Here we post two questions raised during the hearings of ‘The Joint Committee on Human Rights Counter-Terrorism Policy and Human Rights’ on Monday 24 October 2005. The Home Secretary Charles Clarke responds to Baroness Stern. Just what is terrorism according to Mr Clarke, but more importantly, will the ludicrously loose definition be allowed to stand in the new legislation?

Q12 Baroness Stern: Can I ask you about the definition of terrorism in the Terrorism Act 2000 which is very wide ranging? Any violence, including damage to property, designed to influence the policy of any government anywhere in the world. That being the definition, is it your view that anybody who advocates political violence in any state, no matter how brutal or repressive, will be committing the offence of encouraging terrorism? For example, if somebody in Uzbekistan, for example, said, “Let’s go and pull down the posters of the repressive president” that is presumably damage to property. In your view, is that advocating political violence?

Mr Clarke: No. I do not think pulling down posters is political violence. Blowing up a bus, to give that example again, is political violence.
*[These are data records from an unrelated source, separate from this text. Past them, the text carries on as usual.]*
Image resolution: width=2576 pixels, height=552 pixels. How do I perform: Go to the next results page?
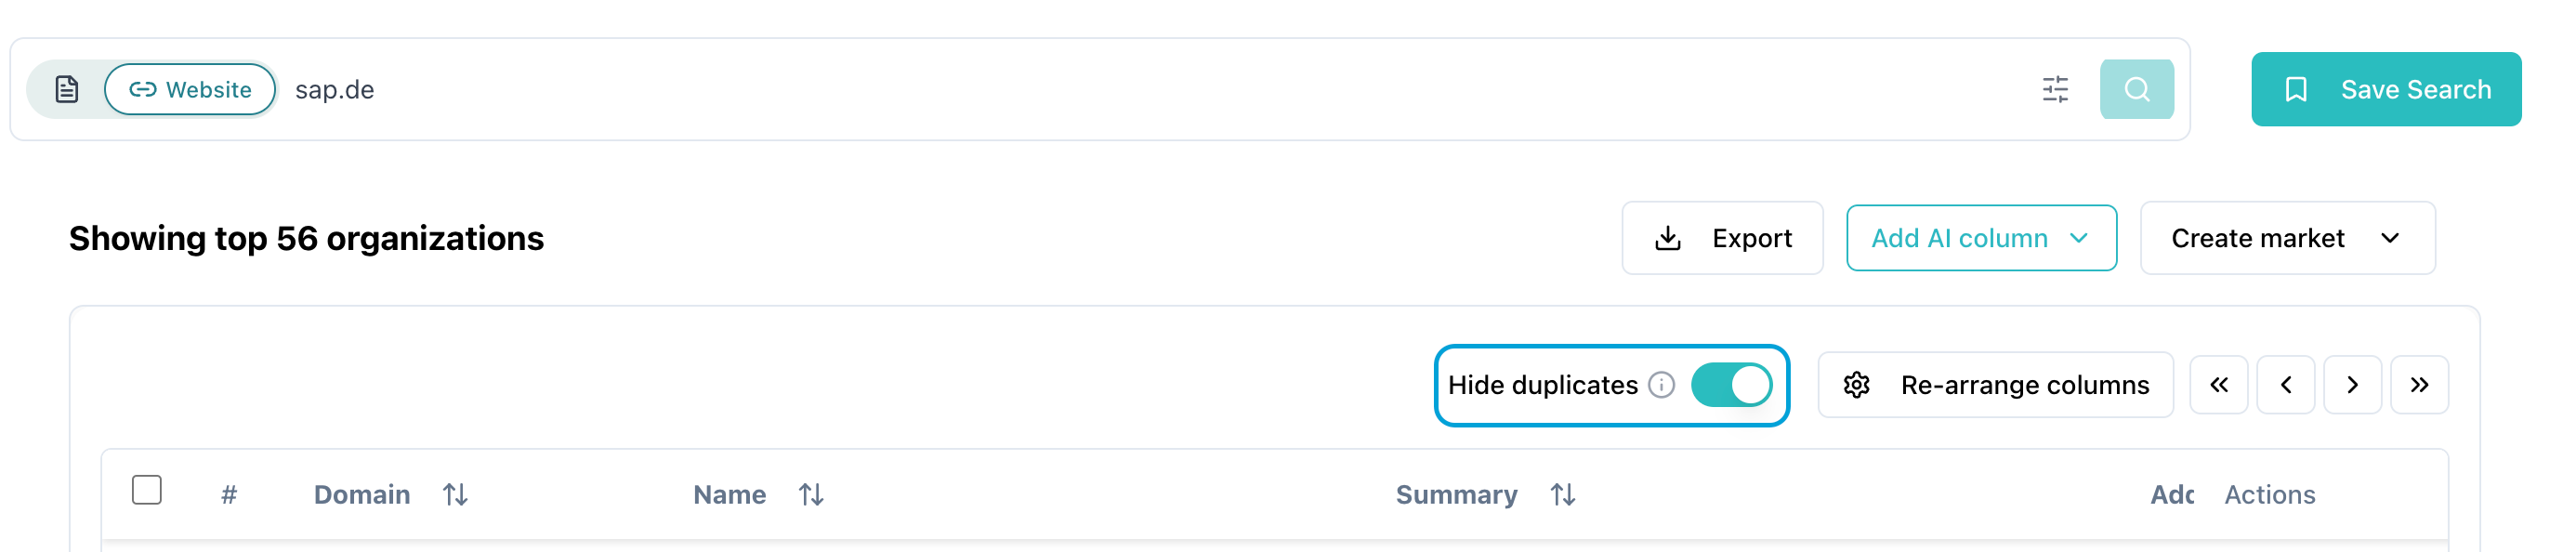2352,385
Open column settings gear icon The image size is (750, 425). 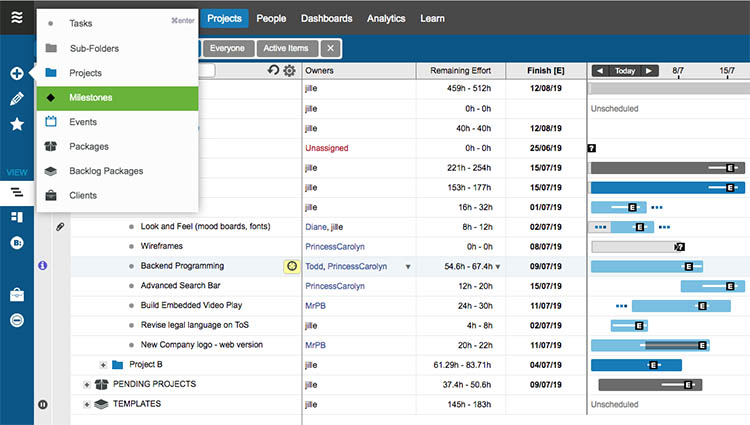pos(289,71)
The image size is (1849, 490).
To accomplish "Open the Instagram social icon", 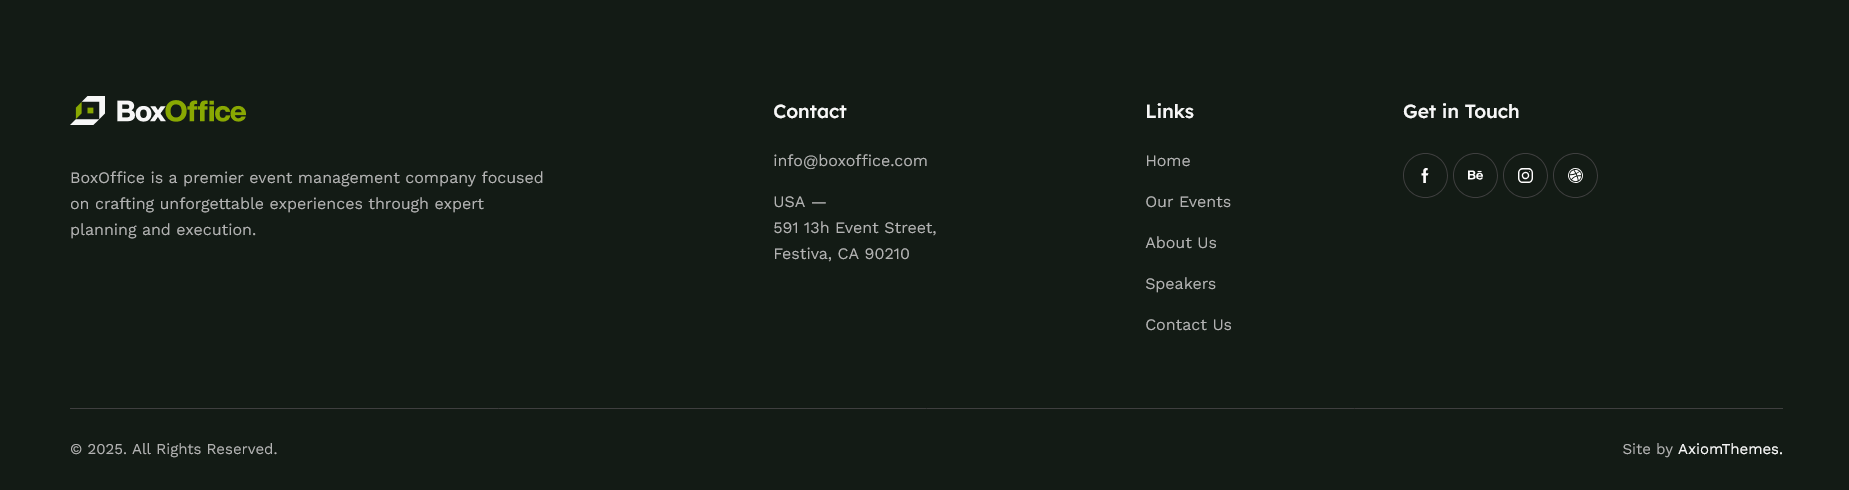I will pos(1525,176).
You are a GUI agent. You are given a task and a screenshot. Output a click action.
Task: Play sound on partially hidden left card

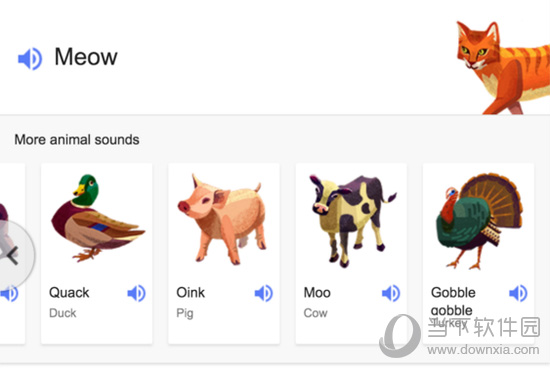click(x=10, y=294)
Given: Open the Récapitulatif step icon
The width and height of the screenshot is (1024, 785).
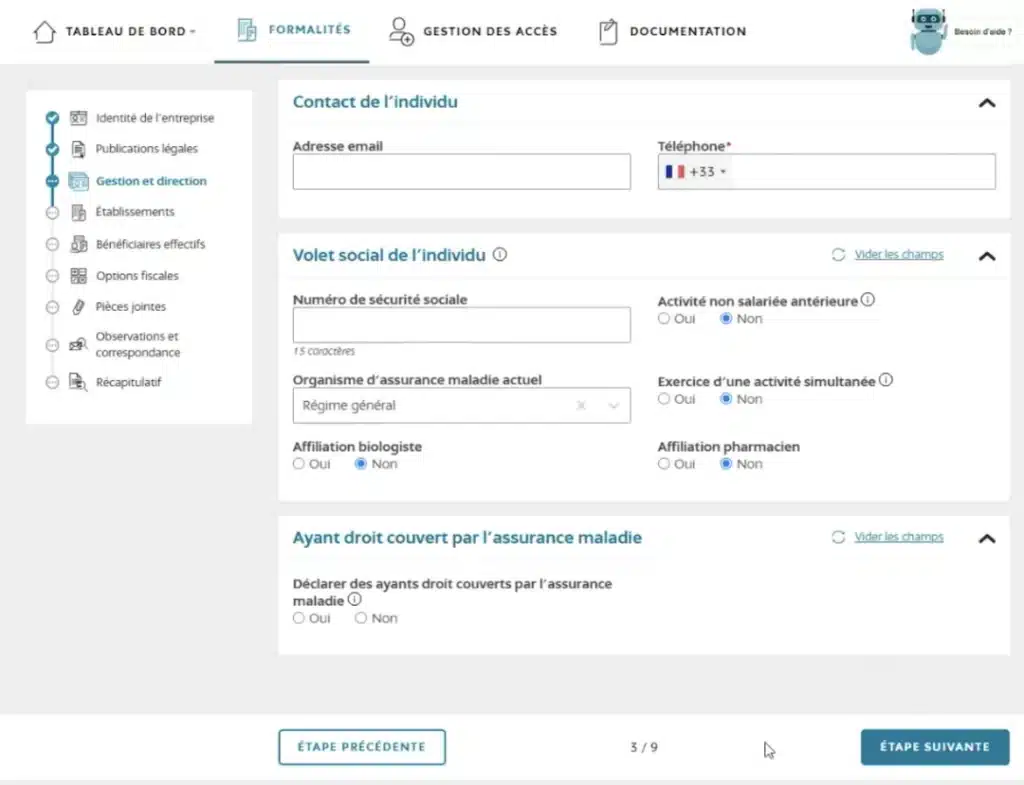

I agree with you — this is where I concede a point to Lord Lester in the question he asked — that the question of where on this spectrum between tearing down a poster and blowing up a bus a particular act falls can in some circumstances be difficult. I do not think it is as difficult as it seems. To suggest that tearing down a poster is terrorism simply would not be substantiated by anybody in any circumstances. To suggest that blowing up a bus is not terrorism, on the other hand, would also be very difficult to argue. Though I agree it is possible in this great range of potential acts that one could conceivably describe to say there are some in the middle of this range where there could be an area of difficulty of judgment, I do not think most acts would have any difficulty of definition at all.

Q13 Baroness Stern: Do you consider that the broadness of this offence — it may not be tearing down posters but suppose it is breaking the windows in the Ministry of the Interior — is going to stop people discussing and debating what to do about trying to restore democracy in oppressive regimes?

Mr Clarke: In most cases it is a question of establishing rather than restoring democracy in the world at the moment because the striking feature of the world over my lifetime has been that, over whole swathes of the world, eastern and central Europe, southern Europe, South Africa, southern Africa, Latin America, central America, a democratic regime is now far more commonplace than was the case 35 years ago. I certainly think it is perfectly reasonable to have discussions about the right way to make change in any given circumstance but then you say to me what is my attitude to inciting changes in terrorist methods and my attitude is against it. I think the law should be against it.